What if my claim is denied?
You can submit additional medical evidence or appeal the decision. Many initially denied claims succeed after stronger documentation of permanence and functional limitations is provided.
How long do I have to file?
Generally within 10 years from the occurrence of the disability. File as soon as your doctor can support permanence.
Can self-employed members, voluntary members, or OFWs claim these benefits?
Yes, as long as they have the required contributions and meet the medical criteria. OFWs can file through My.SSS or SSS foreign offices.
Is there a fixed list of approved illnesses?
No. SSS evaluates each case on its medical merits against the legal definitions of permanent total or partial disability.
What documents are most important for cancer or mental illness claims?
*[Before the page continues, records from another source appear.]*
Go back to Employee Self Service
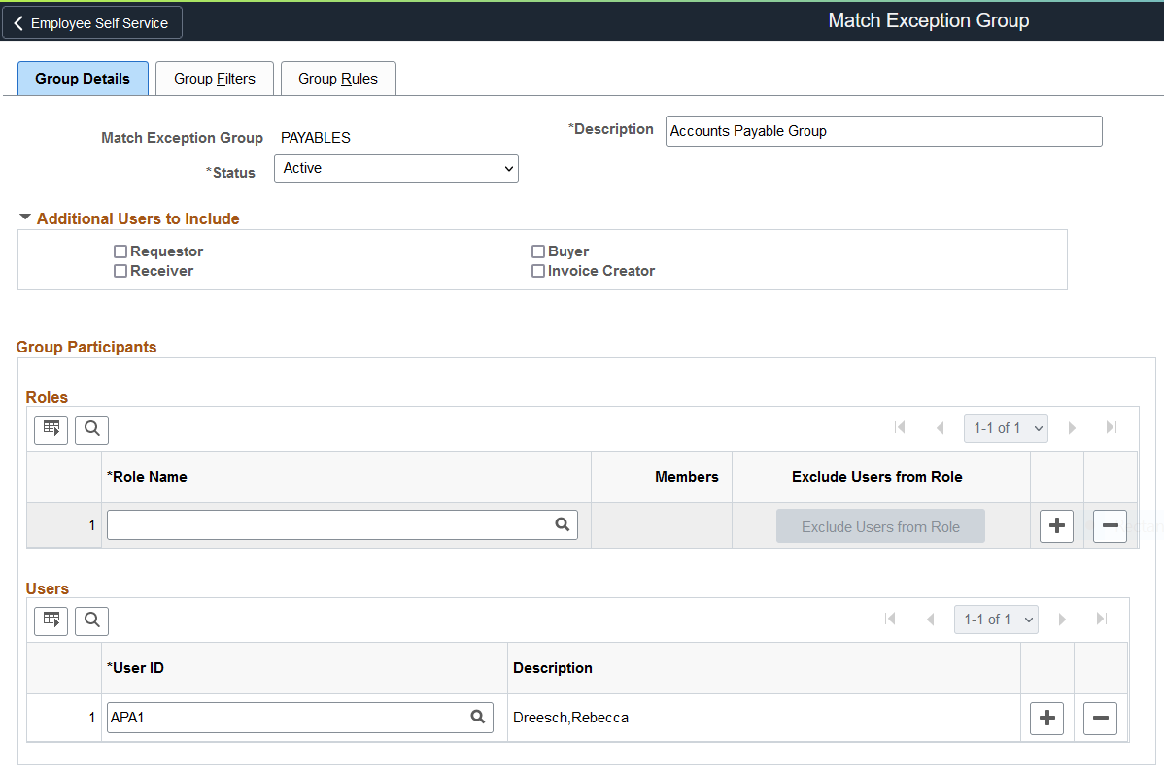 (x=92, y=23)
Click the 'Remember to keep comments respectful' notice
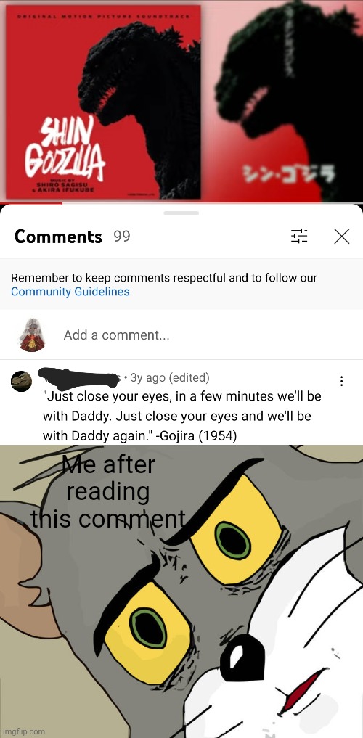363x738 pixels. pos(164,278)
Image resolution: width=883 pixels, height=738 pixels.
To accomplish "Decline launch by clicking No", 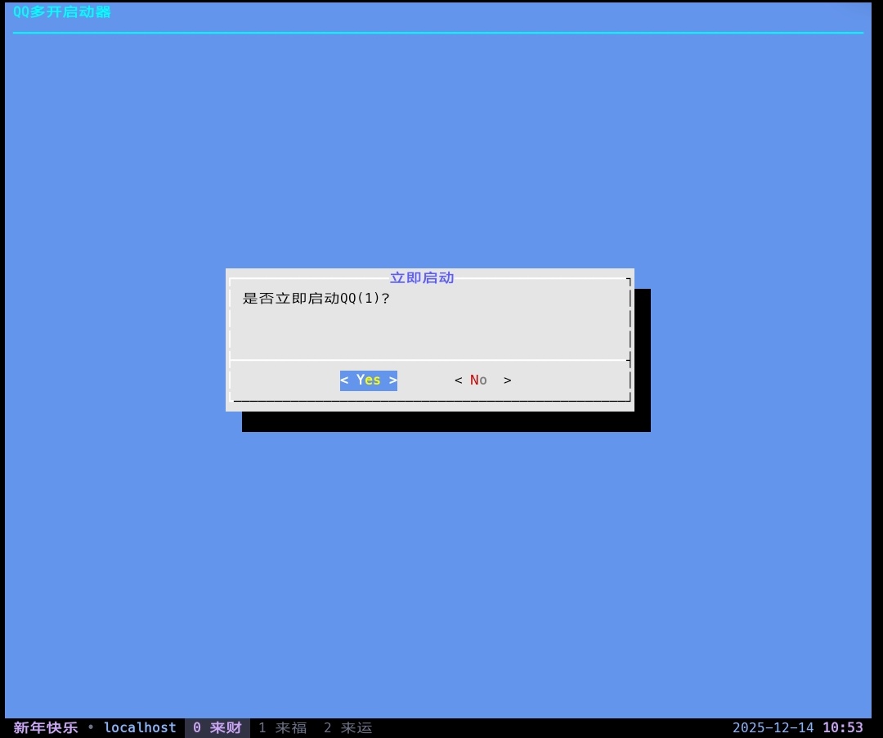I will 482,380.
For cancer: histopathology, imaging, and hospital records showing extent and impact. For mental illness: comprehensive psychiatric evaluation reports after at least two years, plus any confinement records.
Key Takeaways
- SSS disability benefits exist for permanent total or partial disability, not temporary sickness.
- There is no simple checklist of illnesses—approval hinges on medical evidence proving the legal criteria.
- Certain conditions require waiting periods (e.g., 2 years for diabetes or mental illness) to establish permanence.
- With 36+ contributions you can receive a lifetime monthly pension plus add-ons and dependent benefits (for total disability only).
- File online via My.SSS or at any branch with complete documents, including the SSS Medical Certificate Form and condition-specific records.
- Strong, detailed medical evidence from your doctors dramatically improves approval chances and reduces processing delays.
- Claims must generally be filed within 10 years, but earlier filing with solid proof is always better.
For the most current forms, requirements, and to start your application, visit the official SSS Disability Benefit page. Prepare your medical records thoroughly—clear documentation of how your condition permanently affects your ability to work is the foundation of a successful claim.